WORK TO COMPLETE: Render every line below as a JSON list of strings, with one string for each line and blank lines omitted.

==================================================

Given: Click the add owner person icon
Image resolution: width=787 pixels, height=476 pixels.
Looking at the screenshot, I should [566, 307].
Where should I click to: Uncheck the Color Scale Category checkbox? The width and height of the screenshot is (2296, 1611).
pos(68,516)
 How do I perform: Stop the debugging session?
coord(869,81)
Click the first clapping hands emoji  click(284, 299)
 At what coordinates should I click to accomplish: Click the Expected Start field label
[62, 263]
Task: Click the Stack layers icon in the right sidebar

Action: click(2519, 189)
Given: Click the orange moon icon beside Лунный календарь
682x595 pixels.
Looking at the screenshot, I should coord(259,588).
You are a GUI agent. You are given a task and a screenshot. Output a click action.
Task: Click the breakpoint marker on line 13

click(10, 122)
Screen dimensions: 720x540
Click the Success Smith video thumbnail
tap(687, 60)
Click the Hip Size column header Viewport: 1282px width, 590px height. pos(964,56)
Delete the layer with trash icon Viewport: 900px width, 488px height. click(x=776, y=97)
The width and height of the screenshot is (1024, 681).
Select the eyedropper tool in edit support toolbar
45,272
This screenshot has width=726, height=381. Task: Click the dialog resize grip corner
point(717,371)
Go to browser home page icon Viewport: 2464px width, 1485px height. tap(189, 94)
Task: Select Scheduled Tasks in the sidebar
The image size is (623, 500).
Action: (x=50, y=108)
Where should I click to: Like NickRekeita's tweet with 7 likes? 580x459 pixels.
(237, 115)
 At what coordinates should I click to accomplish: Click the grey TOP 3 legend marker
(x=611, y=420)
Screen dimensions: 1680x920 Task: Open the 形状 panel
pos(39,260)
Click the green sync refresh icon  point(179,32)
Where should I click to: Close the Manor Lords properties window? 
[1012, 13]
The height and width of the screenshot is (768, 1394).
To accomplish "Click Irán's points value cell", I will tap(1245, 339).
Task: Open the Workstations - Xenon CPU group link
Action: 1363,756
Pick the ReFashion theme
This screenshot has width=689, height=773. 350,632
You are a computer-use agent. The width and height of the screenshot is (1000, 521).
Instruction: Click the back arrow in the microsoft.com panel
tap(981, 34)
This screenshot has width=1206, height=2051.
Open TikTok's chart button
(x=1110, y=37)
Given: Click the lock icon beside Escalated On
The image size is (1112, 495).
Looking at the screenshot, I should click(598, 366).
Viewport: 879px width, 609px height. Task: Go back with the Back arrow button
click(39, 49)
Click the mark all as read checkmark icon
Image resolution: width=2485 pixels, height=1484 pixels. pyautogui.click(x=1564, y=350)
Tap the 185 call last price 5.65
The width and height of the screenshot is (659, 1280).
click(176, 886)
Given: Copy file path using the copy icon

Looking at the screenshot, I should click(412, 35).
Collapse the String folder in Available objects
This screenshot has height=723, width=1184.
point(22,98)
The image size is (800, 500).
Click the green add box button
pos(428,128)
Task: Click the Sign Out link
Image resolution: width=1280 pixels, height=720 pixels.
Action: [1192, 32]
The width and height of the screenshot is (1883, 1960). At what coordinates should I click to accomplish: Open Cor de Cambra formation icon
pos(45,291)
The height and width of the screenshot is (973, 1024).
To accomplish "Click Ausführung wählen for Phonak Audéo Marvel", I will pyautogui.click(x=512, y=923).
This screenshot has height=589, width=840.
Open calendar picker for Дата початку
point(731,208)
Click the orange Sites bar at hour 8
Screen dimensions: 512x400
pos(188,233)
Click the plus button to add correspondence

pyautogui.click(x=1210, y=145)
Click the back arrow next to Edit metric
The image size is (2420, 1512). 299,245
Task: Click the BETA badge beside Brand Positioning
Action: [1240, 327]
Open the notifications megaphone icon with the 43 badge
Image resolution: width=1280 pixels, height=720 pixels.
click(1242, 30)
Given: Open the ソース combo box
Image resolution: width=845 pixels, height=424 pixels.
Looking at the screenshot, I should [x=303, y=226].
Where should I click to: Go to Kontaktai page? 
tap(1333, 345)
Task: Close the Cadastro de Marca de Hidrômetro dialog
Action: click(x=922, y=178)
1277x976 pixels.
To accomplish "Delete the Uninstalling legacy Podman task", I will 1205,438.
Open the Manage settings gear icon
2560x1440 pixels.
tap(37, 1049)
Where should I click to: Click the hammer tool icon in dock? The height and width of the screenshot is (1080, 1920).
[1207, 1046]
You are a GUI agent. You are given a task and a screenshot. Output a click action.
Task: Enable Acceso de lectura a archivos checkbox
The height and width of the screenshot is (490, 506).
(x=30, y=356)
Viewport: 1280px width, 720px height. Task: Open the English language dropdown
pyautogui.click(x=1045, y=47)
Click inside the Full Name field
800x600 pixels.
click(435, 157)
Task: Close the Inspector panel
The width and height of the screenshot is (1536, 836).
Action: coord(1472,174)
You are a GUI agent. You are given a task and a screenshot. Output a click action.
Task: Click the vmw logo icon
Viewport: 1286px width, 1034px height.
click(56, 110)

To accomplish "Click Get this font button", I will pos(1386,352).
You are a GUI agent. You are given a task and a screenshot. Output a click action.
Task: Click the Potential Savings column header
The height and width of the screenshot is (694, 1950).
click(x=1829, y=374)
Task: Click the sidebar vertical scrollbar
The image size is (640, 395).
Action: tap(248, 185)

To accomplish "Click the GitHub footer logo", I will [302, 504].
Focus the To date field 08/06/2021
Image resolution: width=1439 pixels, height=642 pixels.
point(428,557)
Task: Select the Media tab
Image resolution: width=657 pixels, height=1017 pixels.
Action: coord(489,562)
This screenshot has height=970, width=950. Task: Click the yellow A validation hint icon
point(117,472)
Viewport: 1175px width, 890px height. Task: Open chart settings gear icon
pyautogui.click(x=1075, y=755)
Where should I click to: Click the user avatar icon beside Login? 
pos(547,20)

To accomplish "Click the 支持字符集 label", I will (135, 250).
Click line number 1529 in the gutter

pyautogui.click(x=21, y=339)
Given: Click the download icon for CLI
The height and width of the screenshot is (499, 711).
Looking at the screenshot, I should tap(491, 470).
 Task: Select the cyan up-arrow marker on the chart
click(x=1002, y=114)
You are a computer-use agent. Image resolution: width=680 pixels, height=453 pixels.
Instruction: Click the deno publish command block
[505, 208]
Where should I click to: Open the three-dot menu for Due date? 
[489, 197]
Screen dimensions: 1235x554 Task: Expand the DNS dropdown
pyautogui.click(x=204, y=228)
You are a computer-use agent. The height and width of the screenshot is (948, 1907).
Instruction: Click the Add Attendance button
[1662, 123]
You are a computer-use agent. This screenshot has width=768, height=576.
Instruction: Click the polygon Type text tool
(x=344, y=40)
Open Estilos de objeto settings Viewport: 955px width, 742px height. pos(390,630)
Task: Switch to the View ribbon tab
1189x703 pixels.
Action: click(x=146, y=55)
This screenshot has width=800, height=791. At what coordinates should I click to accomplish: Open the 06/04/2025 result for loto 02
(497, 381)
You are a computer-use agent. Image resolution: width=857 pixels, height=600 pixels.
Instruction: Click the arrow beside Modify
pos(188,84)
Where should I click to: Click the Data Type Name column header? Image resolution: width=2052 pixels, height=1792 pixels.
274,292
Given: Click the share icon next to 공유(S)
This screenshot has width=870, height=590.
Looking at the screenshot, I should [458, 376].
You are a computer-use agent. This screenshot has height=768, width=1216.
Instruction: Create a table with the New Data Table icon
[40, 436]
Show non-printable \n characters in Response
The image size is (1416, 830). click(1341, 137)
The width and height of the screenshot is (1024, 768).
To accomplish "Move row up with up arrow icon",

==================================================

EXPECTED ANSWER:
[
  "Given: Click the add owner person icon",
  "Image resolution: width=787 pixels, height=476 pixels.",
  "Looking at the screenshot, I should [566, 307].",
  "Where should I click to: Uncheck the Color Scale Category checkbox? The width and height of the screenshot is (2296, 1611).",
  "pos(68,516)",
  " How do I perform: Stop the debugging session?",
  "coord(869,81)",
  "Click the first clapping hands emoji  click(284, 299)",
  " At what coordinates should I click to accomplish: Click the Expected Start field label",
  "[62, 263]",
  "Task: Click the Stack layers icon in the right sidebar",
  "Action: click(2519, 189)",
  "Given: Click the orange moon icon beside Лунный календарь",
  "682x595 pixels.",
  "Looking at the screenshot, I should coord(259,588).",
  "You are a GUI agent. You are given a task and a screenshot. Output a click action.",
  "Task: Click the breakpoint marker on line 13",
  "click(10, 122)",
  "Screen dimensions: 720x540",
  "Click the Success Smith video thumbnail",
  "tap(687, 60)",
  "Click the Hip Size column header Viewport: 1282px width, 590px height. pos(964,56)",
  "Delete the layer with trash icon Viewport: 900px width, 488px height. click(x=776, y=97)",
  "The width and height of the screenshot is (1024, 681).",
  "Select the eyedropper tool in edit support toolbar",
  "45,272",
  "This screenshot has width=726, height=381. Task: Click the dialog resize grip corner",
  "point(717,371)",
  "Go to browser home page icon Viewport: 2464px width, 1485px height. tap(189, 94)",
  "Task: Select Scheduled Tasks in the sidebar",
  "The image size is (623, 500).",
  "Action: (x=50, y=108)",
  "Where should I click to: Like NickRekeita's tweet with 7 likes? 580x459 pixels.",
  "(237, 115)",
  " At what coordinates should I click to accomplish: Click the grey TOP 3 legend marker",
  "(x=611, y=420)",
  "Screen dimensions: 1680x920 Task: Open the 形状 panel",
  "pos(39,260)",
  "Click the green sync refresh icon  point(179,32)",
  "Where should I click to: Close the Manor Lords properties window? ",
  "[1012, 13]",
  "The height and width of the screenshot is (768, 1394).",
  "To accomplish \"Click Irán's points value cell\", I will tap(1245, 339).",
  "Task: Open the Workstations - Xenon CPU group link",
  "Action: 1363,756",
  "Pick the ReFashion theme",
  "This screenshot has width=689, height=773. 350,632",
  "You are a computer-use agent. The width and height of the screenshot is (1000, 521).",
  "Instruction: Click the back arrow in the microsoft.com panel",
  "tap(981, 34)",
  "This screenshot has width=1206, height=2051.",
  "Open TikTok's chart button",
  "(x=1110, y=37)",
  "Given: Click the lock icon beside Escalated On",
  "The image size is (1112, 495).",
  "Looking at the screenshot, I should click(598, 366).",
  "Viewport: 879px width, 609px height. Task: Go back with the Back arrow button",
  "click(39, 49)",
  "Click the mark all as read checkmark icon",
  "Image resolution: width=2485 pixels, height=1484 pixels. pyautogui.click(x=1564, y=350)",
  "Tap the 185 call last price 5.65",
  "The width and height of the screenshot is (659, 1280).",
  "click(176, 886)",
  "Given: Copy file path using the copy icon",
  "Looking at the screenshot, I should click(412, 35).",
  "Collapse the String folder in Available objects",
  "This screenshot has height=723, width=1184.",
  "point(22,98)",
  "The image size is (800, 500).",
  "Click the green add box button",
  "pos(428,128)",
  "Task: Click the Sign Out link",
  "Image resolution: width=1280 pixels, height=720 pixels.",
  "Action: [1192, 32]",
  "The width and height of the screenshot is (1883, 1960). At what coordinates should I click to accomplish: Open Cor de Cambra formation icon",
  "pos(45,291)",
  "The height and width of the screenshot is (973, 1024).",
  "To accomplish \"Click Ausführung wählen for Phonak Audéo Marvel\", I will pyautogui.click(x=512, y=923).",
  "This screenshot has height=589, width=840.",
  "Open calendar picker for Дата початку",
  "point(731,208)",
  "Click the orange Sites bar at hour 8",
  "Screen dimensions: 512x400",
  "pos(188,233)",
  "Click the plus button to add correspondence",
  "pyautogui.click(x=1210, y=145)",
  "Click the back arrow next to Edit metric",
  "The image size is (2420, 1512). 299,245",
  "Task: Click the BETA badge beside Brand Positioning",
  "Action: [1240, 327]",
  "Open the notifications megaphone icon with the 43 badge",
  "Image resolution: width=1280 pixels, height=720 pixels.",
  "click(1242, 30)",
  "Given: Open the ソース combo box",
  "Image resolution: width=845 pixels, height=424 pixels.",
  "Looking at the screenshot, I should [x=303, y=226].",
  "Where should I click to: Go to Kontaktai page? ",
  "tap(1333, 345)",
  "Task: Close the Cadastro de Marca de Hidrômetro dialog",
  "Action: click(x=922, y=178)",
  "1277x976 pixels.",
  "To accomplish \"Delete the Uninstalling legacy Podman task\", I will 1205,438.",
  "Open the Manage settings gear icon",
  "2560x1440 pixels.",
  "tap(37, 1049)",
  "Where should I click to: Click the hammer tool icon in dock? The height and width of the screenshot is (1080, 1920).",
  "[1207, 1046]",
  "You are a GUI agent. You are given a task and a screenshot. Output a click action.",
  "Task: Enable Acceso de lectura a archivos checkbox",
  "The height and width of the screenshot is (490, 506).",
  "(x=30, y=356)",
  "Viewport: 1280px width, 720px height. Task: Open the English language dropdown",
  "pyautogui.click(x=1045, y=47)",
  "Click inside the Full Name field",
  "800x600 pixels.",
  "click(435, 157)",
  "Task: Close the Inspector panel",
  "The width and height of the screenshot is (1536, 836).",
  "Action: coord(1472,174)",
  "You are a GUI agent. You are given a task and a screenshot. Output a click action.",
  "Task: Click the vmw logo icon",
  "Viewport: 1286px width, 1034px height.",
  "click(56, 110)",
  "To accomplish \"Click Get this font button\", I will pos(1386,352).",
  "You are a GUI agent. You are given a task and a screenshot. Output a click action.",
  "Task: Click the Potential Savings column header",
  "The height and width of the screenshot is (694, 1950).",
  "click(x=1829, y=374)",
  "Task: Click the sidebar vertical scrollbar",
  "The image size is (640, 395).",
  "Action: tap(248, 185)",
  "To accomplish \"Click the GitHub footer logo\", I will [302, 504].",
  "Focus the To date field 08/06/2021",
  "Image resolution: width=1439 pixels, height=642 pixels.",
  "point(428,557)",
  "Task: Select the Media tab",
  "Image resolution: width=657 pixels, height=1017 pixels.",
  "Action: coord(489,562)",
  "This screenshot has height=970, width=950. Task: Click the yellow A validation hint icon",
  "point(117,472)",
  "Viewport: 1175px width, 890px height. Task: Open chart settings gear icon",
  "pyautogui.click(x=1075, y=755)",
  "Where should I click to: Click the user avatar icon beside Login? ",
  "pos(547,20)",
  "To accomplish \"Click the 支持字符集 label\", I will (135, 250).",
  "Click line number 1529 in the gutter",
  "pyautogui.click(x=21, y=339)",
  "Given: Click the download icon for CLI",
  "The height and width of the screenshot is (499, 711).",
  "Looking at the screenshot, I should tap(491, 470).",
  " Task: Select the cyan up-arrow marker on the chart",
  "click(x=1002, y=114)",
  "You are a computer-use agent. Image resolution: width=680 pixels, height=453 pixels.",
  "Instruction: Click the deno publish command block",
  "[505, 208]",
  "Where should I click to: Open the three-dot menu for Due date? ",
  "[489, 197]",
  "Screen dimensions: 1235x554 Task: Expand the DNS dropdown",
  "pyautogui.click(x=204, y=228)",
  "You are a computer-use agent. The height and width of the screenshot is (948, 1907).",
  "Instruction: Click the Add Attendance button",
  "[1662, 123]",
  "You are a computer-use agent. This screenshot has width=768, height=576.",
  "Instruction: Click the polygon Type text tool",
  "(x=344, y=40)",
  "Open Estilos de objeto settings Viewport: 955px width, 742px height. pos(390,630)",
  "Task: Switch to the View ribbon tab",
  "1189x703 pixels.",
  "Action: click(x=146, y=55)",
  "This screenshot has width=800, height=791. At what coordinates should I click to accomplish: Open the 06/04/2025 result for loto 02",
  "(497, 381)",
  "You are a computer-use agent. Image resolution: width=857 pixels, height=600 pixels.",
  "Instruction: Click the arrow beside Modify",
  "pos(188,84)",
  "Where should I click to: Click the Data Type Name column header? Image resolution: width=2052 pixels, height=1792 pixels.",
  "274,292",
  "Given: Click the share icon next to 공유(S)",
  "This screenshot has width=870, height=590.",
  "Looking at the screenshot, I should [458, 376].",
  "You are a computer-use agent. This screenshot has height=768, width=1216.",
  "Instruction: Create a table with the New Data Table icon",
  "[40, 436]",
  "Show non-printable \\n characters in Response",
  "The image size is (1416, 830). click(1341, 137)",
  "The width and height of the screenshot is (1024, 768).",
  "To accomplish \"Move row up with up arrow icon\","
]